Students then wrote their initials on 2 ‘decision dots’ (round colored stickers) and placed these on them on the 2 ideas they would most like to work on as a final app for this class.

By process of elimination, groups were formed based on which ideas got the largest number of decision dots. The students that wrote the post-its that were chosen, pitched their ideas to the rest of the class, and the final groups that formed were, an app for:

  • travel
  • vegan & vegetarian food spots
  • identifying typography in public spaces
  • mental health
  • pets

The rest of class was spent in groups discussing Part One of the exercise.

W5: Day Ten | Oct 17

Presentation Day!

Groups made their final presentations and took the rest of the class through an overview of the physical game they picked. The presentations covered the strategy followed while creating an application for the game, user personas, user journeys, sitemap, onboarding, wireframes and final surface that was demonstrated through a working prototype.

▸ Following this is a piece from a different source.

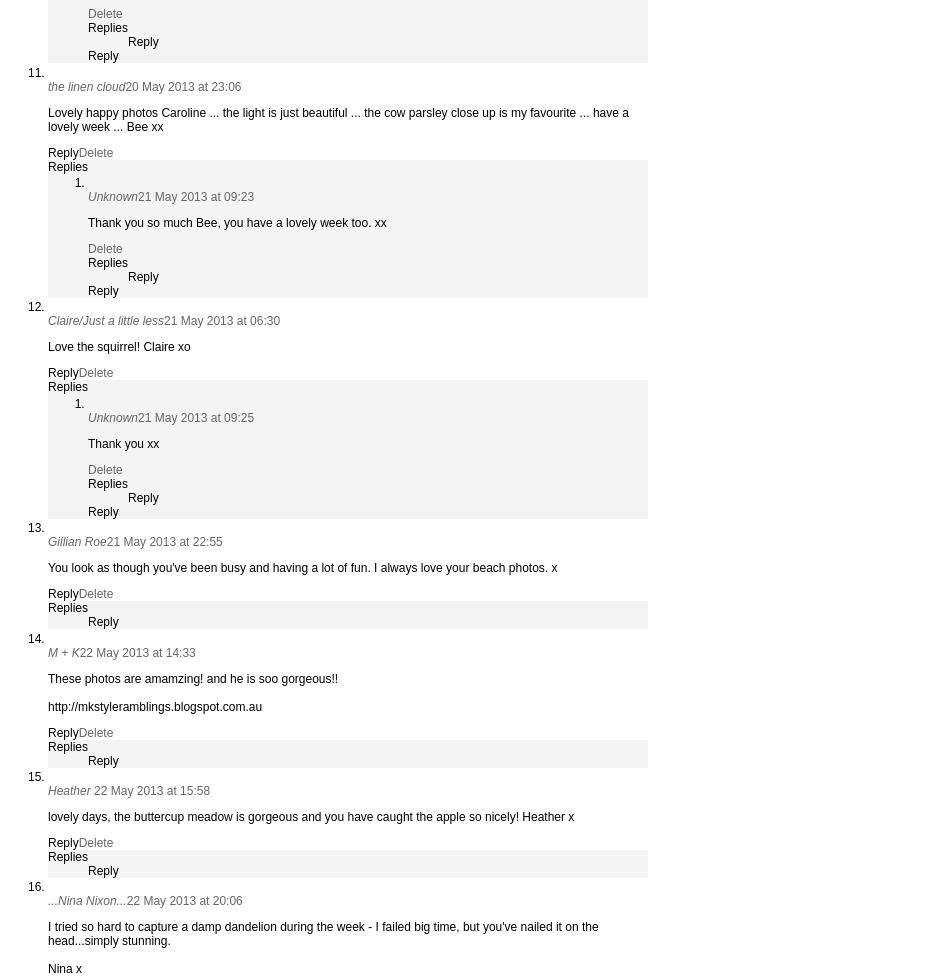 The width and height of the screenshot is (948, 980). I want to click on 'I tried so hard to capture a damp dandelion during the week - I failed big time, but you've nailed it on the head...simply stunning.', so click(322, 934).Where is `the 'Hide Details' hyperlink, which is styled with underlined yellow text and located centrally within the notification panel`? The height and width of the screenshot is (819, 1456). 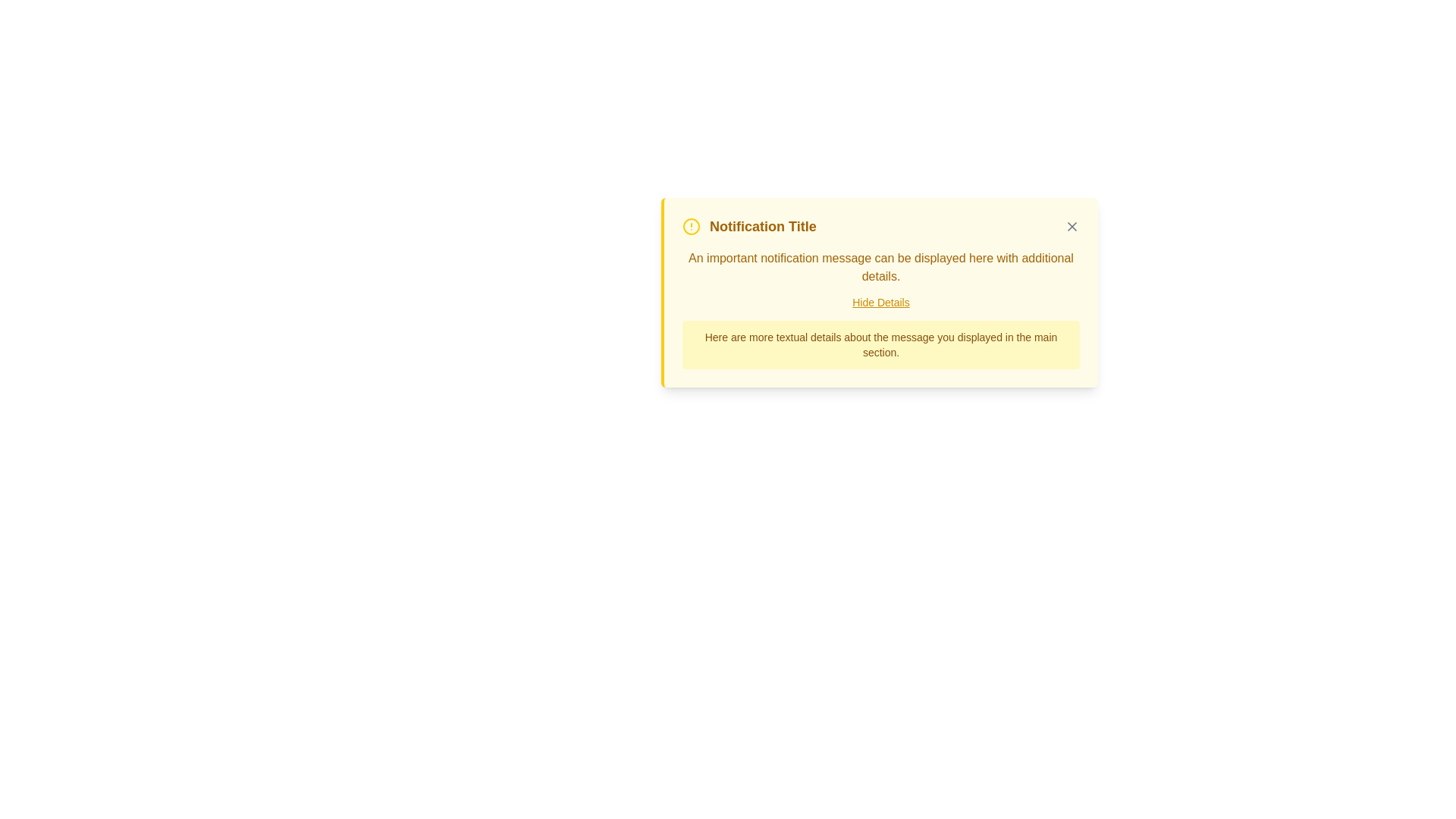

Groups defined a single user journey that was linked through prototyping apps (InVision and Figma) to show the rest of their classmates how transitions would work in a live application.

W4: Day Eight | Oct 10

Milestone 1 presentations

Groups presented their pitch for the apps they are designing, and received feedback on their presentations, layout and application features.

Here’s a list of things to keep in mind before submitting the Milestone 1 presentations before this weekend and while creating the final presentation for next week:

  • Make sure your presentation looks good on whatever media you decide you use – ensure the colors, typefaces, type size are legible

  • Spell check your presentations!
  • Do not hyphenate your text

  • Document your process and add it to your Milestone 1 presentation – sketches, diagrams, and behind-the-scenes photographs

  • Use personas to justify the scope, strategy and user journey – make them meaningful

  • Your sitemap/information architecture should make sense

Good luck on your presentations! 😀

W4: Day Seven | Oct 6

Students got back into their groups to continue working on Part Three of the exercise – the structure of their app, refined their maps, and created low fidelity wireframes for their use case.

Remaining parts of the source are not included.